#### Required work:
Lay out the lines as a JSON list of strings, one string per line. Begin at the line that has "Where should I click to: Toggle", stop after the line that has "Looking at the screenshot, I should 86,17.", skip any blank lines, and leave the pictures out.

#### Records for this task:
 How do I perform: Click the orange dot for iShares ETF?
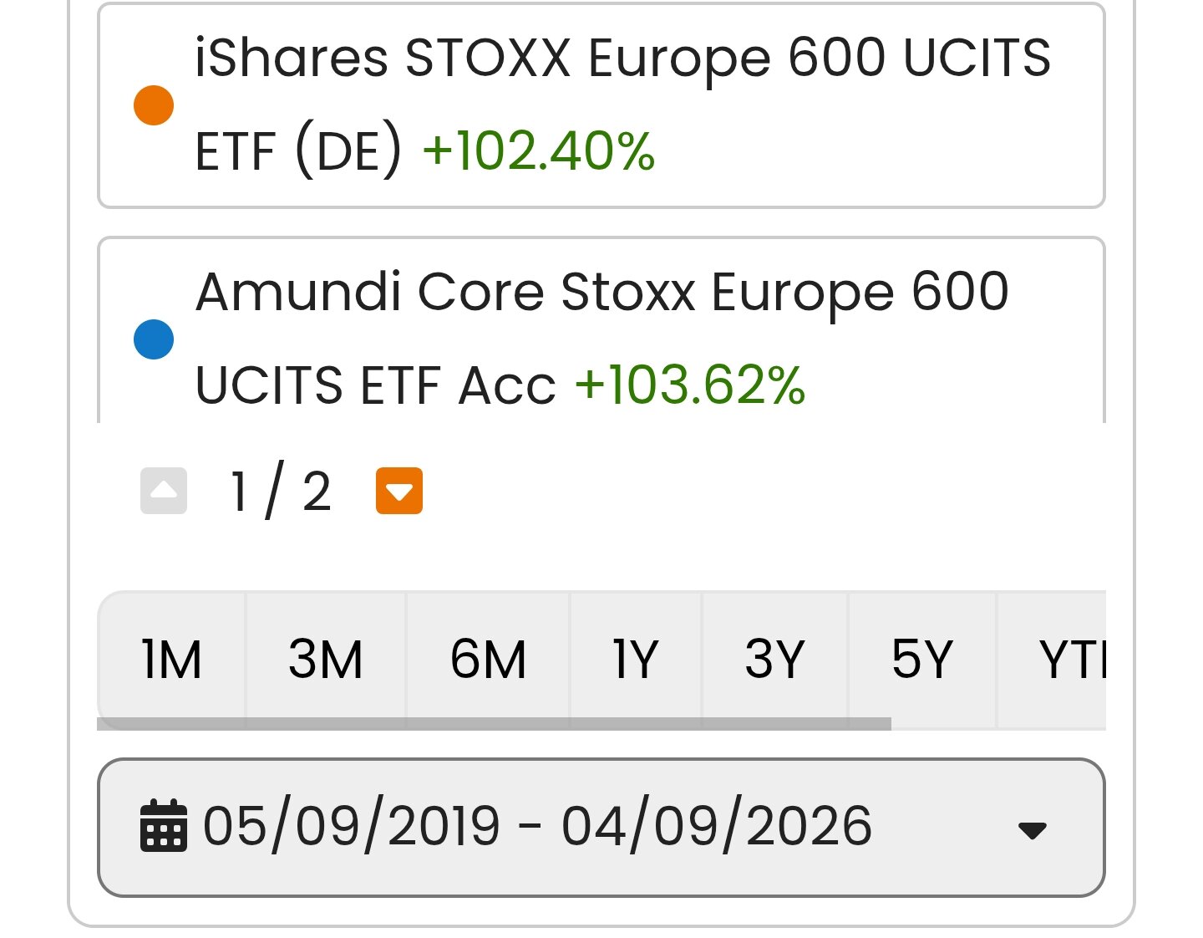click(x=154, y=105)

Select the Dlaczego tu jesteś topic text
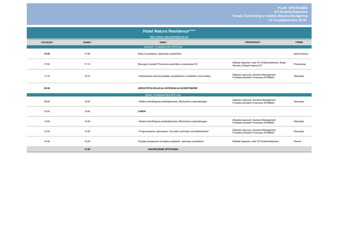pos(168,64)
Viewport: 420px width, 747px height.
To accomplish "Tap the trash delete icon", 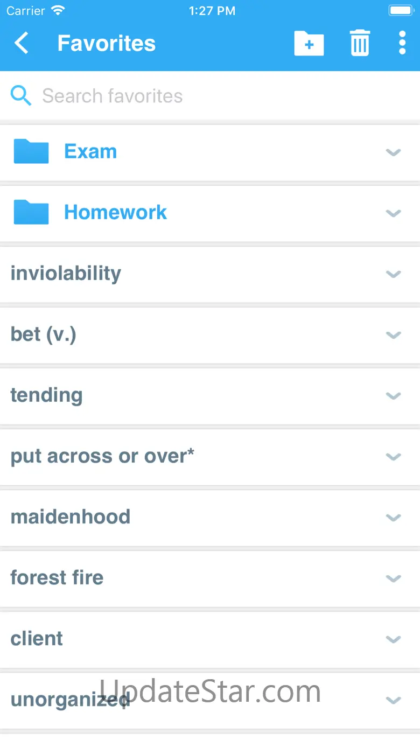I will click(x=360, y=43).
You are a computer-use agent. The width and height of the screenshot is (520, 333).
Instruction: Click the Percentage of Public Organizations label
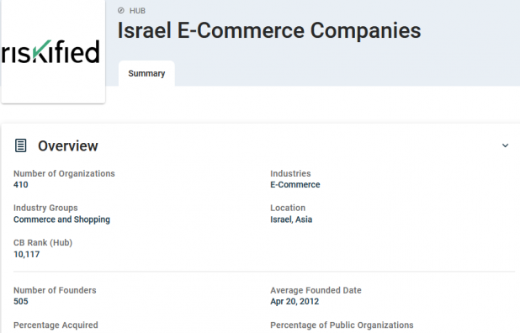point(342,325)
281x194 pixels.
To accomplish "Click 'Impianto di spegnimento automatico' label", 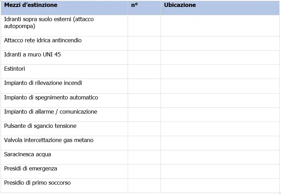I will [51, 98].
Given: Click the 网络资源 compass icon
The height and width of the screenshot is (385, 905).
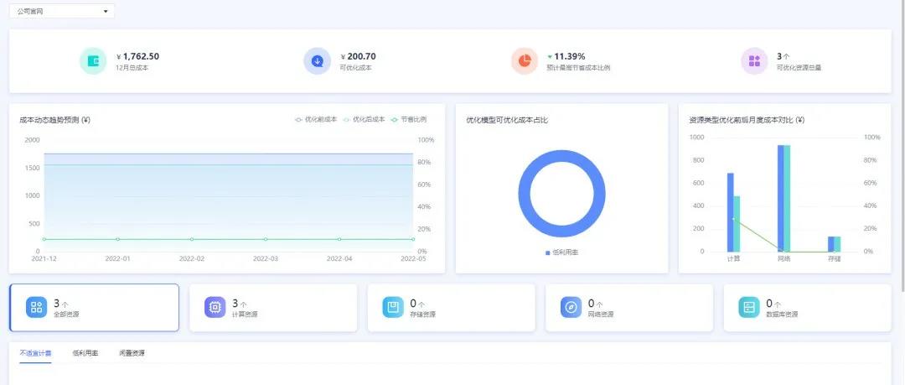Looking at the screenshot, I should (571, 308).
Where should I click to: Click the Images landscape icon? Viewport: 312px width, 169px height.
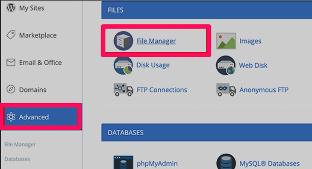pos(226,41)
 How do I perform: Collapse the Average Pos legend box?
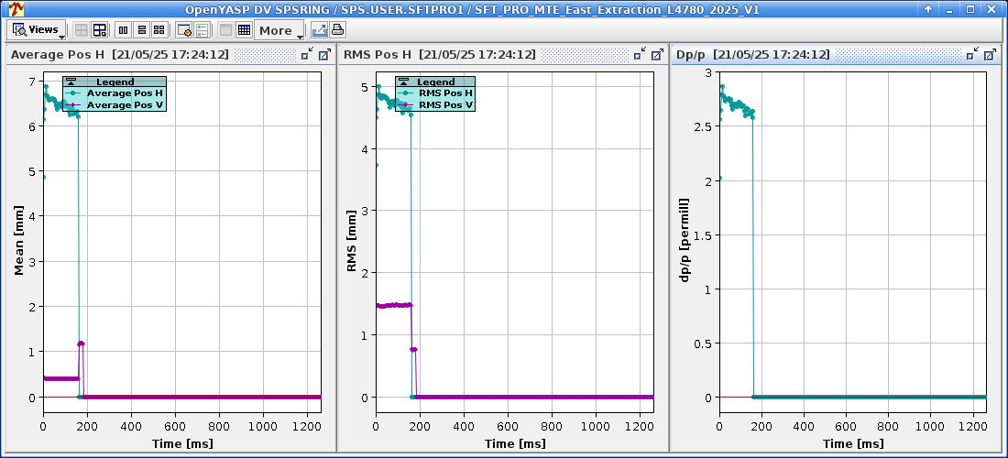click(x=71, y=82)
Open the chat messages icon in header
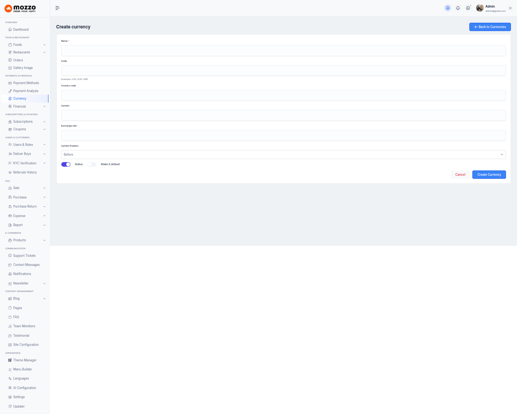 [468, 8]
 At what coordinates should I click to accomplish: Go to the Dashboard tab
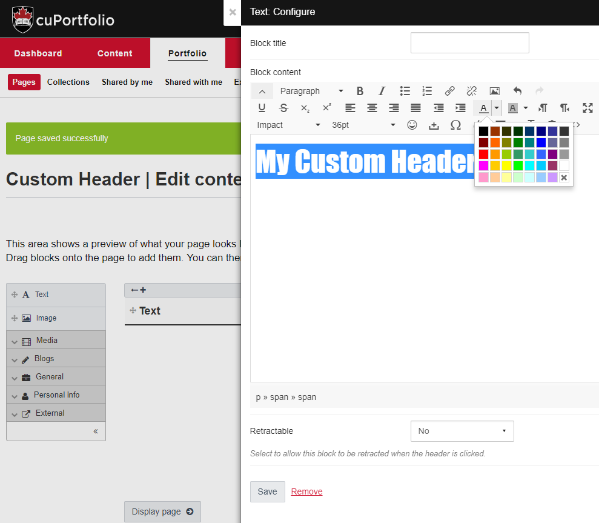pos(38,53)
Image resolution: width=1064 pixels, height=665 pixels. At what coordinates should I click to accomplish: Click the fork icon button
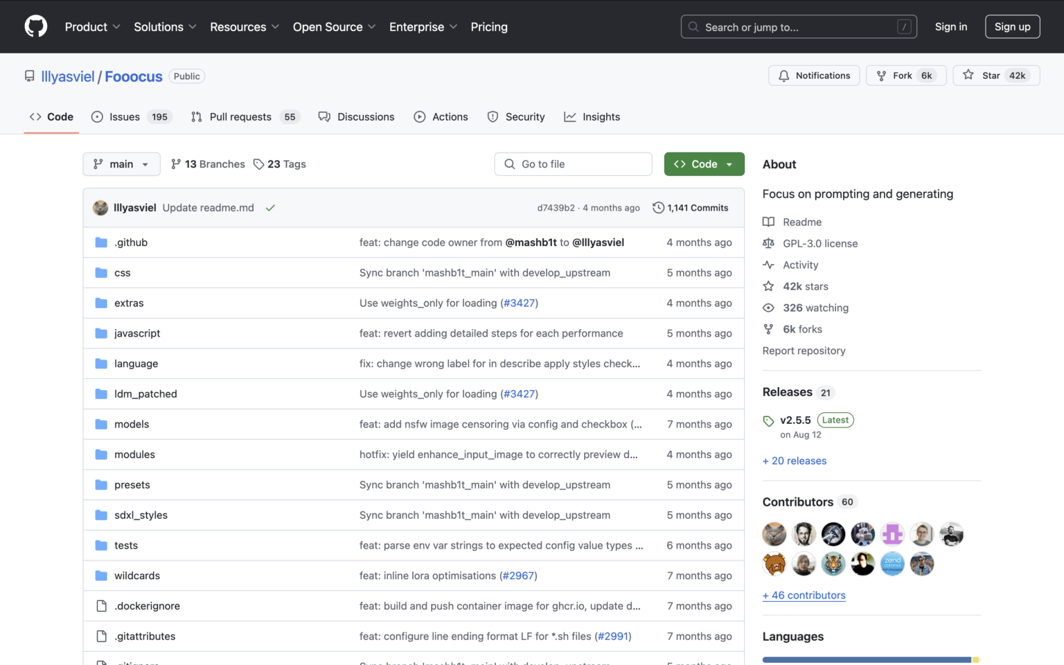pos(881,76)
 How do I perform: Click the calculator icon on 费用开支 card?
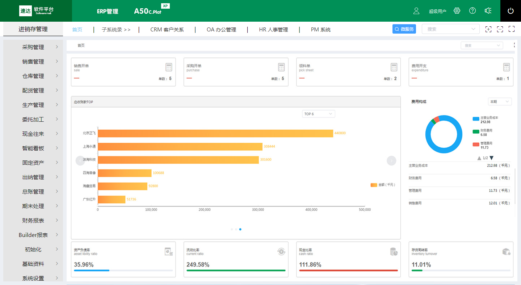point(507,67)
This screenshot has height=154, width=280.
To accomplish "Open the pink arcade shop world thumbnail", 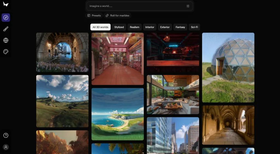I will click(x=118, y=59).
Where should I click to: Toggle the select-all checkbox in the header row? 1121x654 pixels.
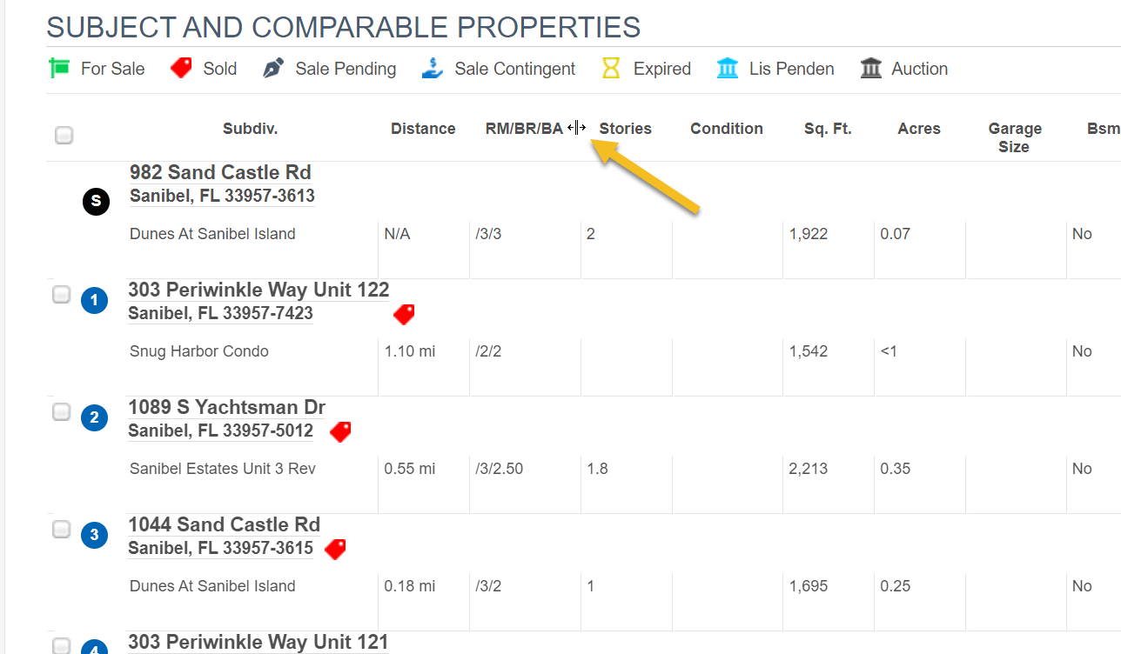[x=64, y=135]
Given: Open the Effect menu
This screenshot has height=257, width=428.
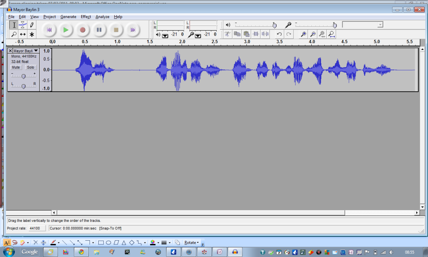Looking at the screenshot, I should 86,17.
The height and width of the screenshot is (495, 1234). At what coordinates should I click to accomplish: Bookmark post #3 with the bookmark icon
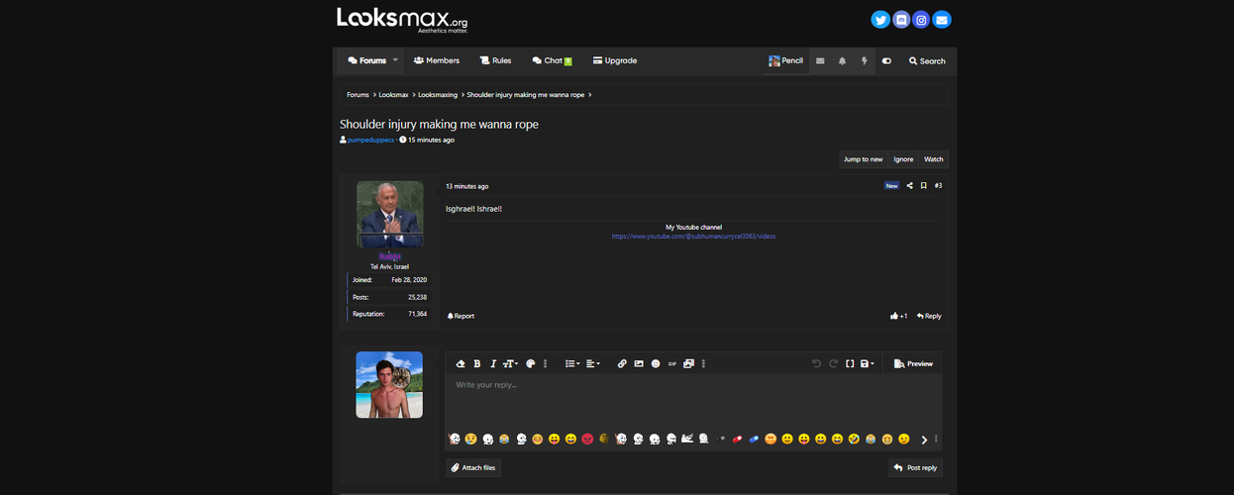[x=923, y=186]

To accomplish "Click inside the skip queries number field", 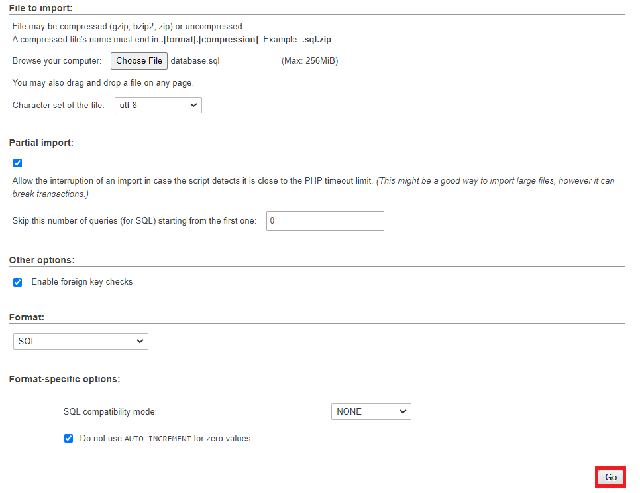I will [325, 220].
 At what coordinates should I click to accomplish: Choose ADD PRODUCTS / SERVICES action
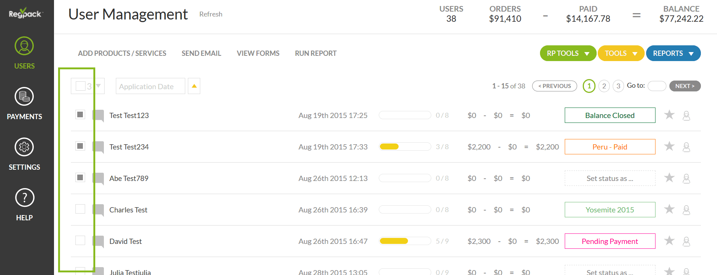click(122, 53)
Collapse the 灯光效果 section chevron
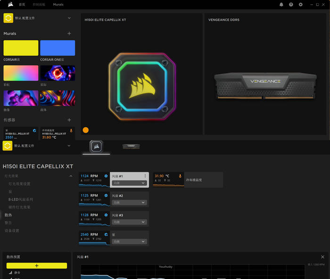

#### Answer in full:
[
  "Where should I click to: Toggle the select-all checkbox in the header row? 1121x654 pixels.",
  "[x=64, y=135]",
  "Given: Open the Effect menu",
  "This screenshot has height=257, width=428.",
  "Looking at the screenshot, I should 86,17."
]